Posting about the dismissal on social media. Employers and their lawyers actively monitor social media. Posts about your situation can be used against you in legal proceedings.
Frequently Asked Questions
Can my employer fire me for no reason during probation?
Generally yes — employers in most jurisdictions can end your employment during probation without giving a specific reason, without advance notice, and without severance pay. However, this only applies when the reason is genuinely performance-based or no reason at all. It does not apply when the real reason is discrimination or retaliation for exercising a legal right.
Do I get severance pay if fired during probation?
In most jurisdictions, no. Statutory notice and severance protections typically begin after the probationary period ends. In Canada this is usually 3 months, in France after période d'essai ends. However, if you are fired for an illegal reason — retaliation or discrimination — you may be entitled to damages that exceed any standard severance amount.
What counts as illegal retaliation during probation?
Being fired shortly after reporting unpaid wages, filing a safety complaint, disclosing a pregnancy, joining a union, or refusing to do something illegal — all of these are illegal retaliation even on your first day of work. The "proximity in time" between your complaint and your firing is direct evidence. You do not need to have made a formal complaint — even an informal verbal mention of a rights issue, followed quickly by termination, can establish a retaliation claim.
My employer said I "wasn't a good fit" — is there anything I can do?
"Not a good fit" is the most common cover phrase employers use for terminations they know are legally risky. If this phrase appeared immediately after you raised a rights issue, requested proper pay, reported a hazard, or disclosed protected information — the timing and pattern of events matters more than the words used. Document everything, identify the timeline, and consult a labor lawyer or human rights board before assuming you have no recourse.
Can I be fired during probation for being pregnant?
No — in every country covered here, pregnancy discrimination is prohibited from day one of employment with no probationary exception. This is one of the clearest forms of "Automatically Unfair Dismissal" in the UK, an explicit Human Rights Code violation in Canada, a protected class under Title VII in the US, discrimination under the French Labour Code, and prohibited under Mexican federal labor law.
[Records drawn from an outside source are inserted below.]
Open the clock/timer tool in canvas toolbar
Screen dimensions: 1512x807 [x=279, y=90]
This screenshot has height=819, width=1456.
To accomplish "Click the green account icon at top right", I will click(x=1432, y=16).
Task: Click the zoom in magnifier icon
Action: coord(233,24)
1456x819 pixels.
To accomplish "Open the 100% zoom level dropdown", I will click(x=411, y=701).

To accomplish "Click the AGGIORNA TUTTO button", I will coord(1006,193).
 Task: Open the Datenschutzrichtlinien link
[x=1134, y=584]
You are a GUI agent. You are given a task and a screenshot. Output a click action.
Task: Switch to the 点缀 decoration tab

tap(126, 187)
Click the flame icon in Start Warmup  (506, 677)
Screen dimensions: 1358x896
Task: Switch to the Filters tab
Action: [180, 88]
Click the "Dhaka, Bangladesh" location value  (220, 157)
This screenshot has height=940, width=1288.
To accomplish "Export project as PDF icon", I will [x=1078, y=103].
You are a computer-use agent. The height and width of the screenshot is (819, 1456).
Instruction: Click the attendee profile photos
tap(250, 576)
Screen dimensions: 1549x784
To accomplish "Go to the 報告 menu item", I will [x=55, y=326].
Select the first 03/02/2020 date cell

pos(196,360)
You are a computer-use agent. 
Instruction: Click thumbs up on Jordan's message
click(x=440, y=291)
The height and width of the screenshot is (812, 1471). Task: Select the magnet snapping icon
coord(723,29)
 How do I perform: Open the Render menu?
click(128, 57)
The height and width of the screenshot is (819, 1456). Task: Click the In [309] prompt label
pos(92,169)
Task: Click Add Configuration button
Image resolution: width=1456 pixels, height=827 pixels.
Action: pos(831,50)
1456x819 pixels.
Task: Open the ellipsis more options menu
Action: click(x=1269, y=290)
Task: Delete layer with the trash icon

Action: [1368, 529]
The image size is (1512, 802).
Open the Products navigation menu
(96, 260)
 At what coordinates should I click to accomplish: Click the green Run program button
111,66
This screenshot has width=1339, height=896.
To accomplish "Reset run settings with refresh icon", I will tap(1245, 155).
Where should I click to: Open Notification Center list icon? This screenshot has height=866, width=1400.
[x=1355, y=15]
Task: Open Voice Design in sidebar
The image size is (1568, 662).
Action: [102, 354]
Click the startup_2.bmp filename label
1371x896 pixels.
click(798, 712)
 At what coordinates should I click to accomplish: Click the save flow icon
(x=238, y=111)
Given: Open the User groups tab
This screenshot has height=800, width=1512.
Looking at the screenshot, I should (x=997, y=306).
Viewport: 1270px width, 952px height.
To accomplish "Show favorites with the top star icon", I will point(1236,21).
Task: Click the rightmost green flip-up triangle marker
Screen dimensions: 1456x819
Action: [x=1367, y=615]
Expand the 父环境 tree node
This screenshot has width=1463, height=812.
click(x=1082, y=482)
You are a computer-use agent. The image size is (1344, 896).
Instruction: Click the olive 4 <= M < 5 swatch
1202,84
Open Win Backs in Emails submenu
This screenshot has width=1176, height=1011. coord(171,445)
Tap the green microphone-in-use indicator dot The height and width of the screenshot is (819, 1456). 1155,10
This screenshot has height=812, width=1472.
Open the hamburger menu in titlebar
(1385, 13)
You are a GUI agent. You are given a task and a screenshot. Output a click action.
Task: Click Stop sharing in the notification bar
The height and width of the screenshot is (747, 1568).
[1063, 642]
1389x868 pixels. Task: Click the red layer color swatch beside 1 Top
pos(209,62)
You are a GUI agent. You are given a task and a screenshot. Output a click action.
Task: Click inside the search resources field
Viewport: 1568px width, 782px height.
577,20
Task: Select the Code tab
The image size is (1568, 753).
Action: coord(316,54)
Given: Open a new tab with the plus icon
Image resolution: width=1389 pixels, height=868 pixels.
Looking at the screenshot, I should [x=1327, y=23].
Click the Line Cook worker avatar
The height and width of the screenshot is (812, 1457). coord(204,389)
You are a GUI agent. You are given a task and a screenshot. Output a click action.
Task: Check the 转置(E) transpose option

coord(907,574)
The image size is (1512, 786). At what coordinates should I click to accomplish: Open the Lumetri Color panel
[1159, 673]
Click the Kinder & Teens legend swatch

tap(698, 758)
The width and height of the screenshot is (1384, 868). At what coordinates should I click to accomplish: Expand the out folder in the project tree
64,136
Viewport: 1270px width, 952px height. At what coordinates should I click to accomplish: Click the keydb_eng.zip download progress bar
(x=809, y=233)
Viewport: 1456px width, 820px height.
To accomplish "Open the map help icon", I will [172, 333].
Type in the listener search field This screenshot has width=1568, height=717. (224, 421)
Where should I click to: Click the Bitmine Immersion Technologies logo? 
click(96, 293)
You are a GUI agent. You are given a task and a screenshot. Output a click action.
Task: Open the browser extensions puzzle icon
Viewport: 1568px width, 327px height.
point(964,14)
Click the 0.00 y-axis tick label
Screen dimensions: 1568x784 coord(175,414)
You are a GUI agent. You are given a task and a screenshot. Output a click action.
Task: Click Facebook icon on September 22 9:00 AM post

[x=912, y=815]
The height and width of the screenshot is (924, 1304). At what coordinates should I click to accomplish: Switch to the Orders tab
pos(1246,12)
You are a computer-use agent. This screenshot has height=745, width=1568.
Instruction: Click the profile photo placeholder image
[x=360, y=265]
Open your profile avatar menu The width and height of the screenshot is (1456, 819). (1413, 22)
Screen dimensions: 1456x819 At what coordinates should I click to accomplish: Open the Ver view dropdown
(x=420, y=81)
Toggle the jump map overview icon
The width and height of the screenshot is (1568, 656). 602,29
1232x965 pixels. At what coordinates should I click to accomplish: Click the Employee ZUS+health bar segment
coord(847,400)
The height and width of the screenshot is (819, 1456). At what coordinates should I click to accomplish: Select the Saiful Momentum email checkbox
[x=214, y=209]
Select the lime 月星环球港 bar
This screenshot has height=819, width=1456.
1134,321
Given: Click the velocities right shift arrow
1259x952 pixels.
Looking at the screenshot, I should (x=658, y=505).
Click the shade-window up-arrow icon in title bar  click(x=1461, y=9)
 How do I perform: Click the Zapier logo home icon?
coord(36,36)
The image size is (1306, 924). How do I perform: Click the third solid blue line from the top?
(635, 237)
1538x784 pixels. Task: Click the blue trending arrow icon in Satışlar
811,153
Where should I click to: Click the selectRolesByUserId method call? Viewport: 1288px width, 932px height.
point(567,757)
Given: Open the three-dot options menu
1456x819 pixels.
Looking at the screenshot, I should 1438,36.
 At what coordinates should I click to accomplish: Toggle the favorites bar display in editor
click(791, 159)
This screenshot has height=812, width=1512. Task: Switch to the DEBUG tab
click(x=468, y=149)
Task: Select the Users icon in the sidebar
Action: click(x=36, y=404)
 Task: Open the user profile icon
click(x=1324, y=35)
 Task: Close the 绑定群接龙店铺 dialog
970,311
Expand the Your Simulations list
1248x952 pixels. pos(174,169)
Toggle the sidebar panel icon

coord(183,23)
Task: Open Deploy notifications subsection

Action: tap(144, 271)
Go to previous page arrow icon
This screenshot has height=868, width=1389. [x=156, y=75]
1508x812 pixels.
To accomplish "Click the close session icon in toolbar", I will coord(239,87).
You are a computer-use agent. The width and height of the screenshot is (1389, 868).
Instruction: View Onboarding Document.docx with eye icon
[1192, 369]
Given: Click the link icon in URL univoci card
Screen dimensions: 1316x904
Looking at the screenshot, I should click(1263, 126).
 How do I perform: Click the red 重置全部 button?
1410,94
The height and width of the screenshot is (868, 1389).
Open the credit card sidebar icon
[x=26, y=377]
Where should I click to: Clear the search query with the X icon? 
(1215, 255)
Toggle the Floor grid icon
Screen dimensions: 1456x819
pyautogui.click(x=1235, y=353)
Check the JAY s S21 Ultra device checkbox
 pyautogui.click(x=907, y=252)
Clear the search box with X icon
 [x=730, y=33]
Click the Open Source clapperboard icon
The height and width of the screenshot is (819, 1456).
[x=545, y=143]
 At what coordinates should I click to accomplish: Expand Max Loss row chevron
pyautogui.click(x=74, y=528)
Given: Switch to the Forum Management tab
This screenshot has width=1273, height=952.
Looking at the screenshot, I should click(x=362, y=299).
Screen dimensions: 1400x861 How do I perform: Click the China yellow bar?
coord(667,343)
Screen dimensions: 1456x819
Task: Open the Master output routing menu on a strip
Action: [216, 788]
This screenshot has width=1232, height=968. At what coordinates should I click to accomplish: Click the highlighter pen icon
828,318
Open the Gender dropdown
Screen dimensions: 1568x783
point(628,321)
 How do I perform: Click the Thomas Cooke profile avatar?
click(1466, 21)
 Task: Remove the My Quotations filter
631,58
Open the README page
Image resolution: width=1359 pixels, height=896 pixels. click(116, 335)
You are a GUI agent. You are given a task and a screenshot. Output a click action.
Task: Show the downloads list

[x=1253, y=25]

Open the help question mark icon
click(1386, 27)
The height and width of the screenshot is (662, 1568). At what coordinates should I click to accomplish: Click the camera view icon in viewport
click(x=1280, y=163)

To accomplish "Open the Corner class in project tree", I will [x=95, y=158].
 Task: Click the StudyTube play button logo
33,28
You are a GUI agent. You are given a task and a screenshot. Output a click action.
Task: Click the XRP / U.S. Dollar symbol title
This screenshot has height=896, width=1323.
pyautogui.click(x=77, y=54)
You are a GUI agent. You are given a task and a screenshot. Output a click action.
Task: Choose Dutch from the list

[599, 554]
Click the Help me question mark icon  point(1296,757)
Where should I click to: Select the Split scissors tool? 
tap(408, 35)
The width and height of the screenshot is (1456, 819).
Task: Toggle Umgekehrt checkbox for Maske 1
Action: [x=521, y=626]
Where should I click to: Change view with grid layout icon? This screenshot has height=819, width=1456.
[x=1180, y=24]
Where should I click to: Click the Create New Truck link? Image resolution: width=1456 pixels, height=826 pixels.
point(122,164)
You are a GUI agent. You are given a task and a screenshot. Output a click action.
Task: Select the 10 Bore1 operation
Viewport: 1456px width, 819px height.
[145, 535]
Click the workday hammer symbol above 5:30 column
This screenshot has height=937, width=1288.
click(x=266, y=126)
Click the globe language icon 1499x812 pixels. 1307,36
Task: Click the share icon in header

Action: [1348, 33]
If you were fired shortly after disclosing a pregnancy, file a complaint immediately — deadlines are short.
How do I prove I was fired for an illegal reason if the employer won't say why?
You rarely need the employer to admit the illegal reason — you build circumstantial evidence instead. The key elements are: a written record of your protected complaint (wage request, safety report, pregnancy disclosure), the exact date of that complaint, and the short gap between that complaint and your termination. Labor boards and tribunals regularly find illegal retaliation based on this timeline evidence alone. This is exactly why documenting everything in real time — before the firing — is so important.